Supplied information -
* * * * * * * * *

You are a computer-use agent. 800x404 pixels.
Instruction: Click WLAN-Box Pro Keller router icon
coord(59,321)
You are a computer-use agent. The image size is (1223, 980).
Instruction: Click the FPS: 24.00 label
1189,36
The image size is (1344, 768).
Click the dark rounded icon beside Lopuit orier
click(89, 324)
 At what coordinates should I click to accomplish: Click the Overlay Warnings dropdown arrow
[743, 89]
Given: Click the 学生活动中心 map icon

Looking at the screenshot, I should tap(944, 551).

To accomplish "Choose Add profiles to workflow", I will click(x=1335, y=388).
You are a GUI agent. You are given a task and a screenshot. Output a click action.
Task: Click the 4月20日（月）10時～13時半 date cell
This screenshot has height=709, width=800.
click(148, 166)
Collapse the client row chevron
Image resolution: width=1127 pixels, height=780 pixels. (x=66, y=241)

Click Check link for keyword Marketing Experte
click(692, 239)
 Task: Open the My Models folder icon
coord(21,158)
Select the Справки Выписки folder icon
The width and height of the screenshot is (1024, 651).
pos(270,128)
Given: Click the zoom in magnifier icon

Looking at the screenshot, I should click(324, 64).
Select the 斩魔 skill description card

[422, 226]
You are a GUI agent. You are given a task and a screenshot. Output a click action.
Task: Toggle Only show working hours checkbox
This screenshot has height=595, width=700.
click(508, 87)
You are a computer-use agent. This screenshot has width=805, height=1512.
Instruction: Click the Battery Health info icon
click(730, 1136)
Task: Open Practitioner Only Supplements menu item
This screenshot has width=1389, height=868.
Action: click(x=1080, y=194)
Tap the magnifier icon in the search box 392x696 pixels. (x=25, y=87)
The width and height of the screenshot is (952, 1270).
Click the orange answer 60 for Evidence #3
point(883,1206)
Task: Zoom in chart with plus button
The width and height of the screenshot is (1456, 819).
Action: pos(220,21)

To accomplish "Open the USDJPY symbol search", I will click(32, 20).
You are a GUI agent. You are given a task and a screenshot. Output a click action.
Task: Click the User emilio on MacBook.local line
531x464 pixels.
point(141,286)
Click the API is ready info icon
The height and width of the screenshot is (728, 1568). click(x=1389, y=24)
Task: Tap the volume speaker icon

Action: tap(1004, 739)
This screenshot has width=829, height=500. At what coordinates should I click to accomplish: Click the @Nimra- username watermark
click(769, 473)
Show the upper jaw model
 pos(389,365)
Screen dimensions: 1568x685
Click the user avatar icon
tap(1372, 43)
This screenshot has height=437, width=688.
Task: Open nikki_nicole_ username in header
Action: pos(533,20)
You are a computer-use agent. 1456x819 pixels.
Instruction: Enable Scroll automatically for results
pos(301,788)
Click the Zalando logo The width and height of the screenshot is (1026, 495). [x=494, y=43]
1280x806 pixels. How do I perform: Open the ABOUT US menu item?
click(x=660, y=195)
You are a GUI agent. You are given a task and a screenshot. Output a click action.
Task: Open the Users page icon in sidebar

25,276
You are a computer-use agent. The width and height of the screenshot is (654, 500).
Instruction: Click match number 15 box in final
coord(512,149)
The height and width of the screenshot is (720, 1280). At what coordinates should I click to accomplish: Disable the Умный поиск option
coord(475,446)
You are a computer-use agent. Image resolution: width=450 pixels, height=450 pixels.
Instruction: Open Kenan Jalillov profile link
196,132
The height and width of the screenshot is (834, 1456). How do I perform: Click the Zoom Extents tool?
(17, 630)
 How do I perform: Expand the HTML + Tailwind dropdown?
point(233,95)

* * * * * * * * *

Goal - Copy the records from the line containing "Collapse the client row chevron" through the line containing "Action: click(x=1080, y=194)", changing "checkbox" to "tick box" and leaving everything else unchanged.

Worked answer -
Collapse the client row chevron
Image resolution: width=1127 pixels, height=780 pixels. (x=66, y=241)

Click Check link for keyword Marketing Experte
click(692, 239)
 Task: Open the My Models folder icon
coord(21,158)
Select the Справки Выписки folder icon
The width and height of the screenshot is (1024, 651).
pos(270,128)
Given: Click the zoom in magnifier icon

Looking at the screenshot, I should click(324, 64).
Select the 斩魔 skill description card

[422, 226]
You are a GUI agent. You are given a task and a screenshot. Output a click action.
Task: Toggle Only show working hours tick box
This screenshot has height=595, width=700.
click(508, 87)
You are a computer-use agent. This screenshot has width=805, height=1512.
Instruction: Click the Battery Health info icon
click(730, 1136)
Task: Open Practitioner Only Supplements menu item
This screenshot has width=1389, height=868.
Action: click(x=1080, y=194)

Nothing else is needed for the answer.